> _REQUIRED WORK_: Return verbatim all lines from the first one in the records to the line with "Viewport: 1344px width, 896px height.", both ends kept.

Dataset entries

_ _ _ _ _

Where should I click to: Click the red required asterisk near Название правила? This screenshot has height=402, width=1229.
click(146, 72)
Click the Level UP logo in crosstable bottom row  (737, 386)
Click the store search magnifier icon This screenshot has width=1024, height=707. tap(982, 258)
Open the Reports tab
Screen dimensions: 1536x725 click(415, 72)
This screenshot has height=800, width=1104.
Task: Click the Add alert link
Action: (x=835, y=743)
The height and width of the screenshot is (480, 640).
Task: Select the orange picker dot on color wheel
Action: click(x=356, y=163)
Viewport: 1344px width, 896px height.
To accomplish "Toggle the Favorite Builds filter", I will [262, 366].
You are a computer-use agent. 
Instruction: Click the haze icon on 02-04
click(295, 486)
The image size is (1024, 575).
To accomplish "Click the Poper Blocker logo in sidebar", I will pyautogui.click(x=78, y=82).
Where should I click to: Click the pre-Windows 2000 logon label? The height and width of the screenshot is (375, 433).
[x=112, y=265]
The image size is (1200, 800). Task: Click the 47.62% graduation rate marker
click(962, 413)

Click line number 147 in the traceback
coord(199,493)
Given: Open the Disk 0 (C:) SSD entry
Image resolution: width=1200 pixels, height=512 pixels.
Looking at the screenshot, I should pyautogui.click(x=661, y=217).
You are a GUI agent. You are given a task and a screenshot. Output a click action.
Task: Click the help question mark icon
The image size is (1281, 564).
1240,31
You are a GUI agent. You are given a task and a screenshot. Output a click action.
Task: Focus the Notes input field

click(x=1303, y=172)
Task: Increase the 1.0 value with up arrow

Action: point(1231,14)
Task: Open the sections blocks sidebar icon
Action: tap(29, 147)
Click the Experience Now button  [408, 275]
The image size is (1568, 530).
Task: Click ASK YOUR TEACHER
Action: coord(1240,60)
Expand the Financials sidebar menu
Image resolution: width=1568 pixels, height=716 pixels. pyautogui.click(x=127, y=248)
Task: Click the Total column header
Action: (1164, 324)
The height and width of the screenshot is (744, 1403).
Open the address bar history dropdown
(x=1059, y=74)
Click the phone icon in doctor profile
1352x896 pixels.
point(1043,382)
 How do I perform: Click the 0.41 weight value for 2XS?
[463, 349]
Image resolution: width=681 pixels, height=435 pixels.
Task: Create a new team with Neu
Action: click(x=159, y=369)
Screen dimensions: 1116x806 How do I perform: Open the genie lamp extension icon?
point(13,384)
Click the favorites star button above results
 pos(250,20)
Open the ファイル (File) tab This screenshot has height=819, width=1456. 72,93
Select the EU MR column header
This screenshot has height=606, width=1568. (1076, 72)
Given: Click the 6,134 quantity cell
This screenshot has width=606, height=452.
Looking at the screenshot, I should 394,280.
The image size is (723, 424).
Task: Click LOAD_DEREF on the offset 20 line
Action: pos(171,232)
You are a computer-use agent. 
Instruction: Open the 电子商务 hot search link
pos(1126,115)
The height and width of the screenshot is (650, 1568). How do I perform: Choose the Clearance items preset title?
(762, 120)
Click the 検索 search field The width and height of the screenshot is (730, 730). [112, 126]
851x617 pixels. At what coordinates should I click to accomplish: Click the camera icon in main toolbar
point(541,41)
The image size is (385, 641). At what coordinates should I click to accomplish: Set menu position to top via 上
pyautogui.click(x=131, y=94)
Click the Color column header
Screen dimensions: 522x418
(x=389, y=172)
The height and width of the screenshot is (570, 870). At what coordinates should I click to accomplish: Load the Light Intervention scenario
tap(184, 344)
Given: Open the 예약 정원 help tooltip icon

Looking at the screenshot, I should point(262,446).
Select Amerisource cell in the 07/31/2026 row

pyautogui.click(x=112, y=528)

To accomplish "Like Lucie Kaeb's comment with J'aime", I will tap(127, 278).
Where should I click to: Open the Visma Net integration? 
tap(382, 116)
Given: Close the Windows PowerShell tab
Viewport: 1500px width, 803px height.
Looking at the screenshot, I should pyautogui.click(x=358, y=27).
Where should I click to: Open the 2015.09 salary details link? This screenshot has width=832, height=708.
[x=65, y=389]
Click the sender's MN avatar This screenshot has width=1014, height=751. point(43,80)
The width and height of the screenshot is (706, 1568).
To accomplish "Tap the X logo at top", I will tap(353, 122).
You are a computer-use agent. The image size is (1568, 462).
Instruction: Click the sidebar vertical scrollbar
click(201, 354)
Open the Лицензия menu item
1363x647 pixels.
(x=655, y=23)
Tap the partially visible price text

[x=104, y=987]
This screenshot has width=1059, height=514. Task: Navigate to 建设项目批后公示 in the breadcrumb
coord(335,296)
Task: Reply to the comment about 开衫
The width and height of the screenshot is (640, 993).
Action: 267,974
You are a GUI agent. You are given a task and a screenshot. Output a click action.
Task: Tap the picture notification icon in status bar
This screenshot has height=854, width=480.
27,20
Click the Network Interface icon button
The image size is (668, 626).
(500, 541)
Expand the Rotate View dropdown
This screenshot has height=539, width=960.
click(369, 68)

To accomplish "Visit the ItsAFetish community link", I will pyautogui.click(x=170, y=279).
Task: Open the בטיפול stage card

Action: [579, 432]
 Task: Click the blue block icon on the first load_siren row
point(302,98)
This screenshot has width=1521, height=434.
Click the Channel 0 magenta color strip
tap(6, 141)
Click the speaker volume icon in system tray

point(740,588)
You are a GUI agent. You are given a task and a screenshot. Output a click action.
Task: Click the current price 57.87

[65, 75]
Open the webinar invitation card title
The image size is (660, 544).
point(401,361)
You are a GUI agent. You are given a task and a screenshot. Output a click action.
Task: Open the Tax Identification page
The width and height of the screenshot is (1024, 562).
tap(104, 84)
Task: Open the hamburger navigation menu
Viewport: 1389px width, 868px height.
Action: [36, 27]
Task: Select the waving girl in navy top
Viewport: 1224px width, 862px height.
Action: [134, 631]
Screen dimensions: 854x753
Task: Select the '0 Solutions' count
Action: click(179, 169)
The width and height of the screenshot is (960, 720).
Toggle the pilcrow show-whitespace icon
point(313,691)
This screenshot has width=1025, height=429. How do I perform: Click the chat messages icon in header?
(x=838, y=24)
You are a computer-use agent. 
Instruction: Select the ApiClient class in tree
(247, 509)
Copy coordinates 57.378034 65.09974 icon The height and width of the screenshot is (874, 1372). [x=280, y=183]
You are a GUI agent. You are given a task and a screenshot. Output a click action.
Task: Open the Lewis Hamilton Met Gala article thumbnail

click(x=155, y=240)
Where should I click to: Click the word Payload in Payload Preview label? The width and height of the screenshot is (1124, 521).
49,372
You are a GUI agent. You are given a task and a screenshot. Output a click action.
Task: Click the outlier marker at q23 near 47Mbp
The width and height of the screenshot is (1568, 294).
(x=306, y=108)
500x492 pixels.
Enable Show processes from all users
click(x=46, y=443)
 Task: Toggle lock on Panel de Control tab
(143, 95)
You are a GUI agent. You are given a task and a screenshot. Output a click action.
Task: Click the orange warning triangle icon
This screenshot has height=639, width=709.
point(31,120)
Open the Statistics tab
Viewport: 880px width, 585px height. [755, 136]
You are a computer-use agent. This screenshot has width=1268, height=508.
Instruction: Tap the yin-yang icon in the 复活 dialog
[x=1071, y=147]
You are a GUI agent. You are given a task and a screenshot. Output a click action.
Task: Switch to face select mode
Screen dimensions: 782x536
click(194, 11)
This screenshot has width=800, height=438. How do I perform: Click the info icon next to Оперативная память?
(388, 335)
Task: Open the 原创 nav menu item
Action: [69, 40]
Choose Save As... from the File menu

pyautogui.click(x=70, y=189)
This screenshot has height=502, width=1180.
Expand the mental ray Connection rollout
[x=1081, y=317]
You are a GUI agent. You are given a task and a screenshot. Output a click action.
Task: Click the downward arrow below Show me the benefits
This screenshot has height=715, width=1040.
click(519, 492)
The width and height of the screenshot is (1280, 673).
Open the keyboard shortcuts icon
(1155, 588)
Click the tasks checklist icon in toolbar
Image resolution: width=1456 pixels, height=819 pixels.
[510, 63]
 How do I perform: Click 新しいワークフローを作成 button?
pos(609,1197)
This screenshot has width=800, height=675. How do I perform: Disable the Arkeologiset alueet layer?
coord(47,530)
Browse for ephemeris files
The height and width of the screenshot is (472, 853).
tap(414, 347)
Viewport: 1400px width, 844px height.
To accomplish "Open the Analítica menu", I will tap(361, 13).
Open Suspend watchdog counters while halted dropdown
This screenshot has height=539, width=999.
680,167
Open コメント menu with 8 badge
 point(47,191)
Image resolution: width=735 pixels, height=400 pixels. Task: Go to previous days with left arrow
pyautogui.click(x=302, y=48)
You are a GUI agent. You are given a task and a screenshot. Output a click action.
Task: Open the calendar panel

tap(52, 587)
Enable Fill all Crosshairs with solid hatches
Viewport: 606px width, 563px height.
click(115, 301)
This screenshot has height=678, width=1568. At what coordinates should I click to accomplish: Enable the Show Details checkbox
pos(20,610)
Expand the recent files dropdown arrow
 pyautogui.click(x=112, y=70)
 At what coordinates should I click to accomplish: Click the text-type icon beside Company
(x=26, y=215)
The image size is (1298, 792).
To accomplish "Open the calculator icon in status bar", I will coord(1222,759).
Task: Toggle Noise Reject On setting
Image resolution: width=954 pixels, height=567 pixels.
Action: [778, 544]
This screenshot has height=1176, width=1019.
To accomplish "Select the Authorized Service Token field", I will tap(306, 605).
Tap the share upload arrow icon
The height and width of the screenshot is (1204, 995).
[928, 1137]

_ _ _ _ _

> _RESPONSE AREA_:
Where should I click to: Click the red required asterisk near Название правила? This screenshot has height=402, width=1229.
click(146, 72)
Click the Level UP logo in crosstable bottom row  (737, 386)
Click the store search magnifier icon This screenshot has width=1024, height=707. tap(982, 258)
Open the Reports tab
Screen dimensions: 1536x725 click(415, 72)
This screenshot has height=800, width=1104.
Task: Click the Add alert link
Action: (x=835, y=743)
The height and width of the screenshot is (480, 640).
Task: Select the orange picker dot on color wheel
Action: click(x=356, y=163)
Viewport: 1344px width, 896px height.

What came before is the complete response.